Oui je connais, je suis déjà inscrit sur le site ! Internet, c’est un média qui rentre dans nos vies. Tout le monde l’utilise. On laisse des traces, comme un journal de bord.

 Moi, ce qui m’attire dans le site, c’est que si dans 6 mois j’ai un accident de voiture ou n’importe quoi d’autres, je peux laisser quelque chose pour mes enfants. Mes enfants sont très jeunes. J’aimerais leur laisser des messages, je fantasme sur ce qu’ils deviendront. Et je veux leur dire, si ça ne va pas, voilà je t’aurais dit ça. Sa première copine, sa première voiture? le plaisir que j’aurais avec lui. Je veux le préparer au cas où je ne sois pas présent à ce moment-là.

 Je veux préparer ces messages pour eux, au cas où. Depuis peu, je n’ai plus peur de mourir. Je ne sais pas très bien pourquoi, et je ne sais pas comment je réagirais si j’avais un cancer ou une maladie incurable. Mais ce qui me gêne, ce sont les choses que je ne pourrais pas vivre, notamment avec mes enfants, des étapes de leurs vies. Et je veux préparer des messages pour ces moments. Je veux leur laisser ça. D’ailleurs, je suis déjà abonné à votre site !

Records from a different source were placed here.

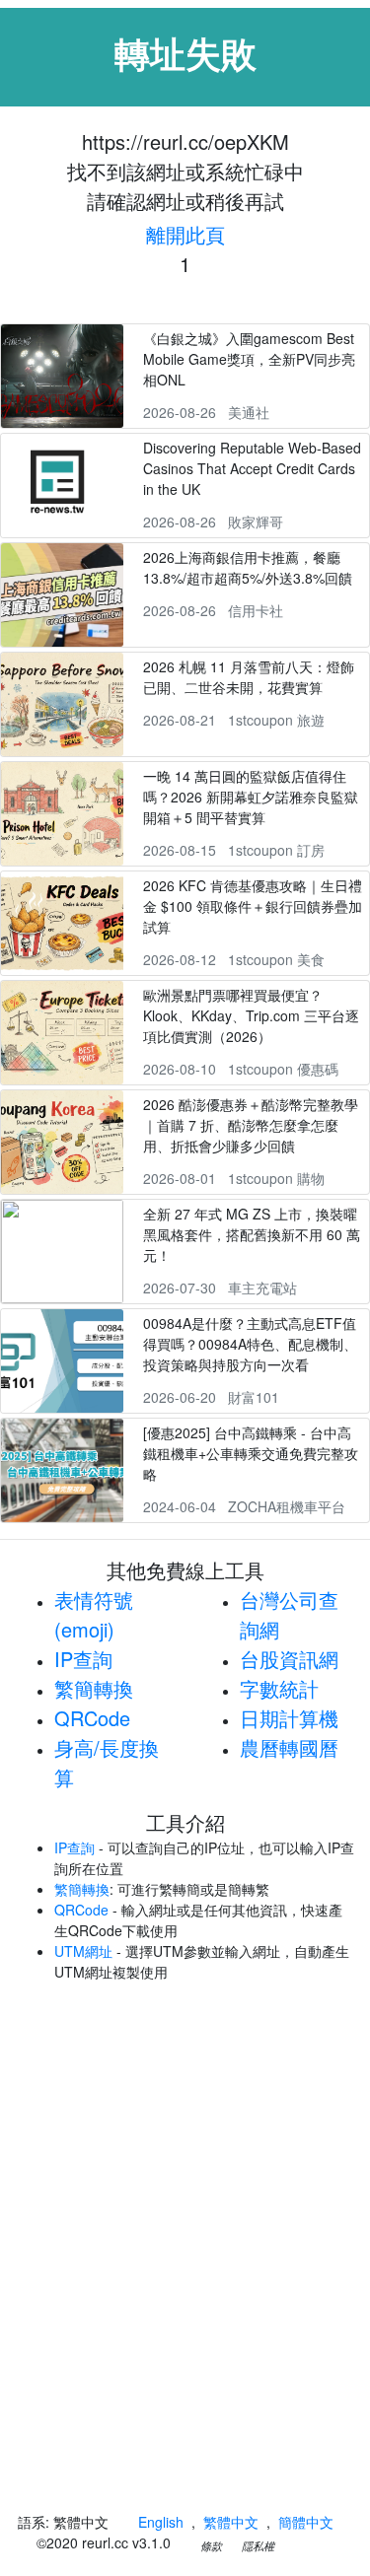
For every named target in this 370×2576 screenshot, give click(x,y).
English (161, 2522)
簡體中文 (305, 2522)
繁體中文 (231, 2522)
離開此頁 (185, 234)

Pour mes enfants, internet est le meilleur moyen de communication. Il a sa place partout, pour tout le monde. J’en ai conscience. 


  Pensez-vous que cette plate-forme Internet peut intéresser vos patients ? Etre utile ? Plus personnellement, seriez-vous prêt à écrire votre propre album de vie ?

Parler des Albums de Vie  dans mon service, c’est très difficile. Au niveau de la déontologie c’est très difficile car une partie du service est payant. De plus, je pense que depuis deux ans, je ne vois pas de patients à qui j’aurais pu recommander le site. Un exemple, une dame voulait construire une boite à souvenirs qu’elle voulait laisser pour son petit-fils. Elle veut vraiment le faire. Elle n’arrive pas à la commencer. Le faire, c’est accepter sa mort. Elle n’a pas passé ce cap de l’acceptation. Pourtant, elle en a le désir.

Ce que j’aime dans le concept du site, c’est qu’il est vivant.
On a envie de faire son album de vie lorsque l’on est encore bien vivant. 

Quand tu es malade et que tu sais que tu vas mourir, alors c’est vraiment génial de le faire mais cela me semble difficile.


 Le projet des Albums de vie vous semble t’il légitime auprès de vos patients ?

Légitime et utile, oui. Mais difficile. A ce stade de la maladie, faire son album de vie, c’est réellement accepter que la mort soit vraiment proche. Pourtant, beaucoup ont envie de laisser une trace, laisser des messages, des objets? mais n’y arrivent pas. A terme, cela pourrait sûrement trouver sa place, oui, je pense que oui.